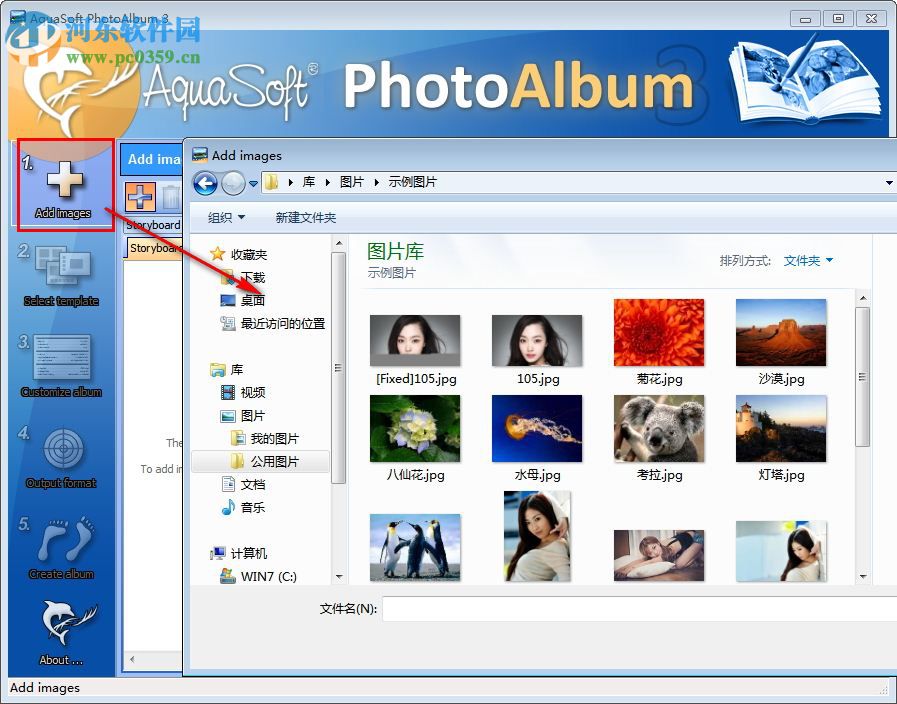Click the 新建文件夹 button
This screenshot has width=897, height=704.
(x=305, y=217)
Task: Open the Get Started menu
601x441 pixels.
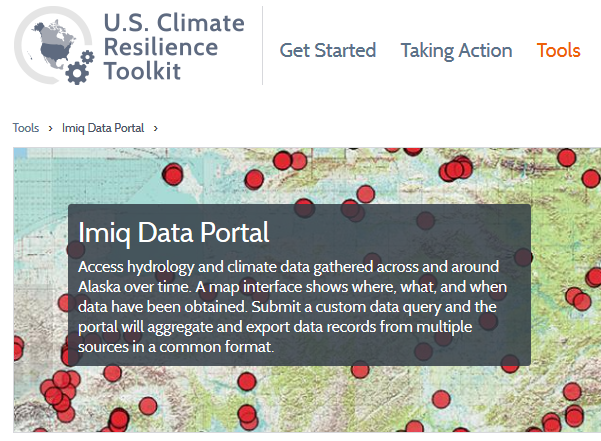Action: click(x=327, y=50)
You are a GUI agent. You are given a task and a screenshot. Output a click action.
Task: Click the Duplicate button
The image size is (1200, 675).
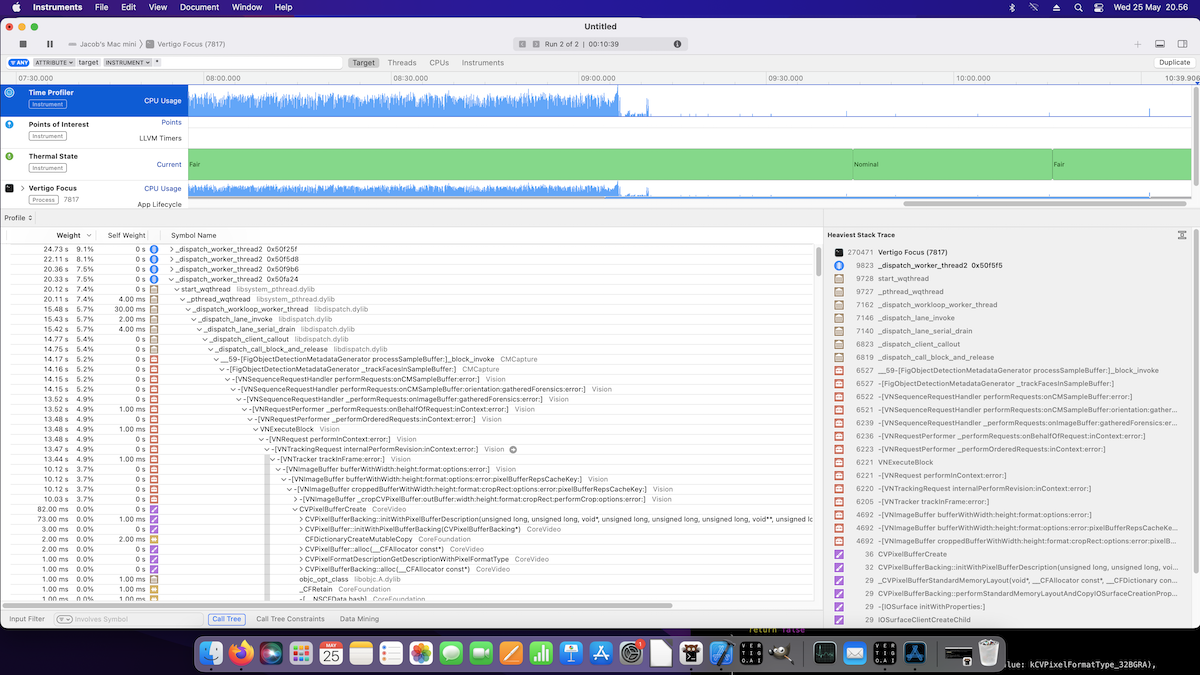pyautogui.click(x=1174, y=62)
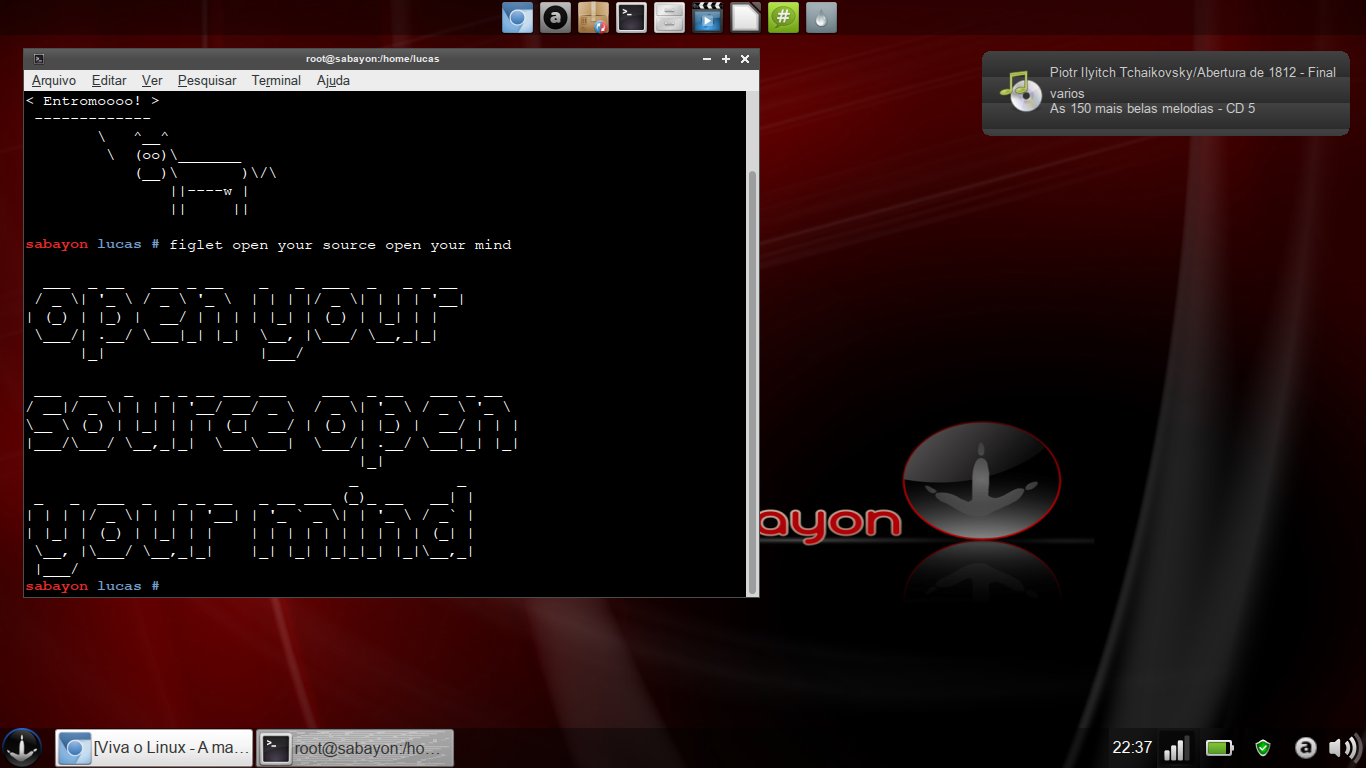The image size is (1366, 768).
Task: Click the Tchaikovsky track notification popup
Action: 1165,93
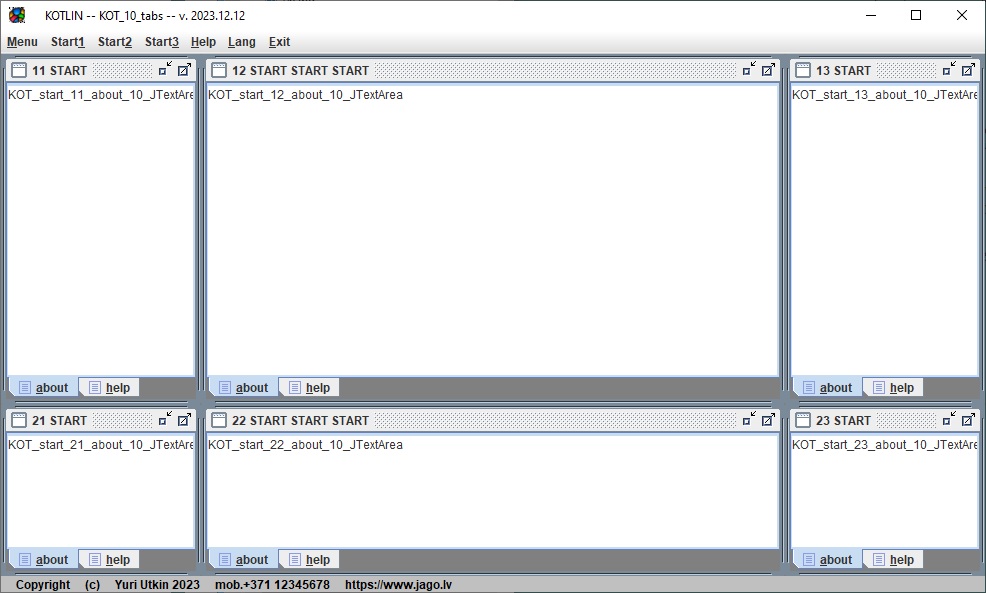Maximize the 11 START panel
986x593 pixels.
tap(184, 69)
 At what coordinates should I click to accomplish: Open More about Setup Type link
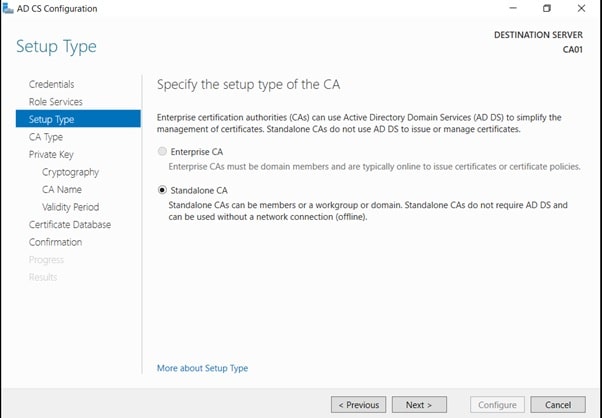click(x=202, y=368)
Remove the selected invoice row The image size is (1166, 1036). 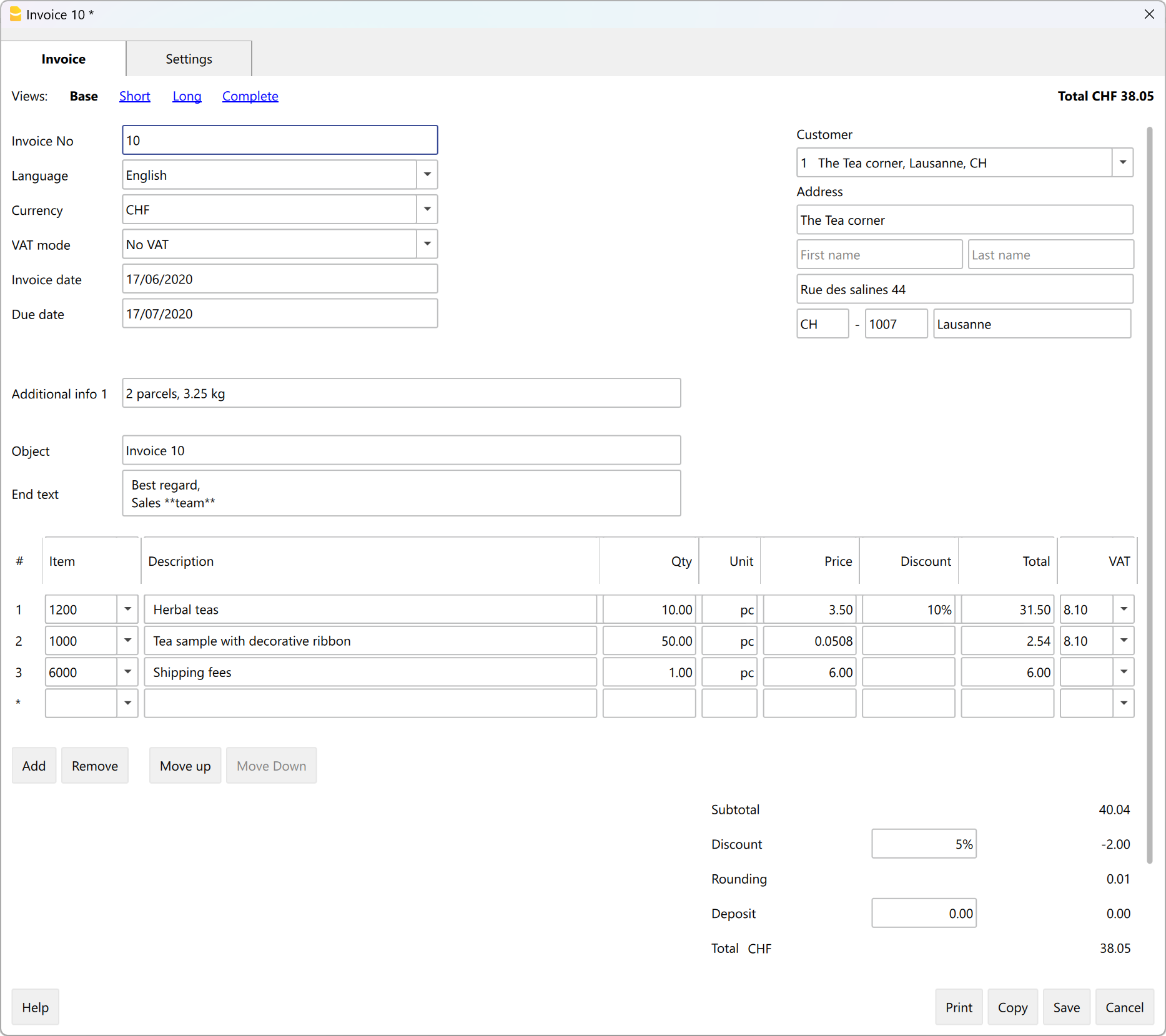94,766
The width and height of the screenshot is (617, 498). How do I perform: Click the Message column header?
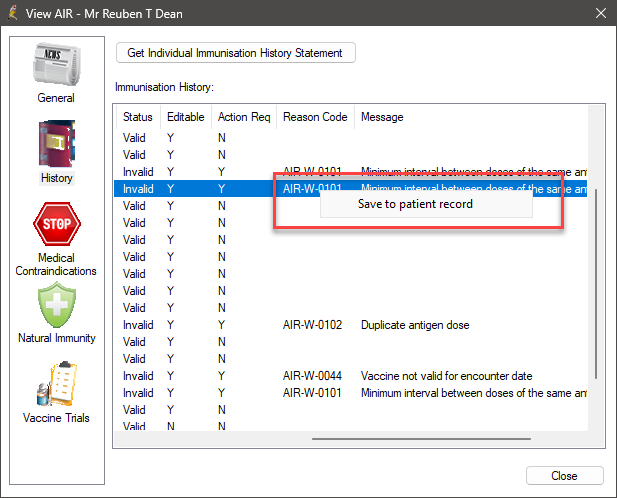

* * *

EXERCISE DESCRIPTION>
In the data above, find the line with "601x441 pixels." and the line with "Task: Click the Duplicate button". Please copy exactly those two lines and every line between them, but not the pictures.

RESULT FOR THIS EXERCISE>
601x441 pixels.
Action: click(x=327, y=50)
You are a GUI agent. You are given a task and a screenshot. Output a click action.
Task: Click the Duplicate button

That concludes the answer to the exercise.